Brexit? Again?
Robert Khan and Tom Salinsky's play was first performed at the Edinburgh Fringe last year and much water has passed under the bridge since then, none of which has dated the play at all. The future of confrontational stasis it foresaw has largely come to pass and the caricatures look less broad and more lifelike with every passing day. But that desperate reality presents a problem - how can you out-farce a farce?
We're some time in the future. Adam Masters has been appointed Prime Minister and must unite the warring factions in his Tory party: the "Return, but if we can't return, stick to the Transition Agreement's customs union" lot; and the "Leave, but properly, not in name only" hardliners. And so the dance begins.
David Benson gives us a Theresa Mayish PM, vacillating this way and that, his own ambivalence making him an ideal person to manage the journey to compromise, but a hopeless leader to deliver it .

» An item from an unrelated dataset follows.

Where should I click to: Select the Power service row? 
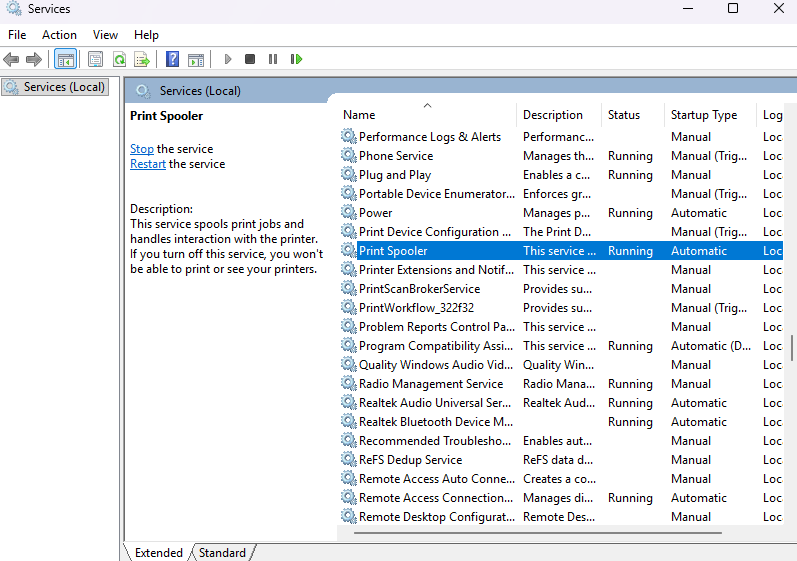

Diana Purdy champions the soft Brexiters, Jessica Fostekew a mix of sly leaking to the press and personal aggression. As her adversary, hard Brexit man Simon Cavendish, Thom Tuck goes for a curious hybrid of Michael Gove and Jacob Rees-Mogg - quite a feat of acting, when you put it like that.
If that triangle forms the base of the play, two bilateral relationships offer more satire. We see Masters in flashbacks talking to Chief EU Negotiator, Helena Brandt (Margaret Cabourn-Smith in a wobbly accent), which underlines that Masters has nowhere to go, whichever faction of the party he backs - black comedy indeed.
We also see Masters clinging to his campaign manager, Paul Connell, an Alastair Campbell like guru who never reveals his hand and knows what being set up as a fall guy looks like. Adam Astill plays him as continually angry, but Connell knows that the Prime Minister's Realpolitik is with Cavendish's case, even if the Party Leader's Realpolitik is with Purdy's. Connell likes winning elections, but doesn't like the messy business of dealing with the aftermath.
The central dilemma - unsurprisingly - is not resolved.
Salinsky, who also directs, keeps the pace high and, once he gets the lighting sorted out so we're not peering into the dark, Brexit (unlike its inspiration) will be a breezy diversion in these troubled times.
But the jokes aren't really sharp enough (you can't help thinking back to Yes Minister, no matter how unfair that is) and the satire doesn't bite hard enough - after all, the actual politicians are already beyond parody. What's left is something that isn't quite this and isn't quite that - rather like the neighbouring MP's position as Leader of the Opposition.
Brexit continues at the King's Head until 6 July.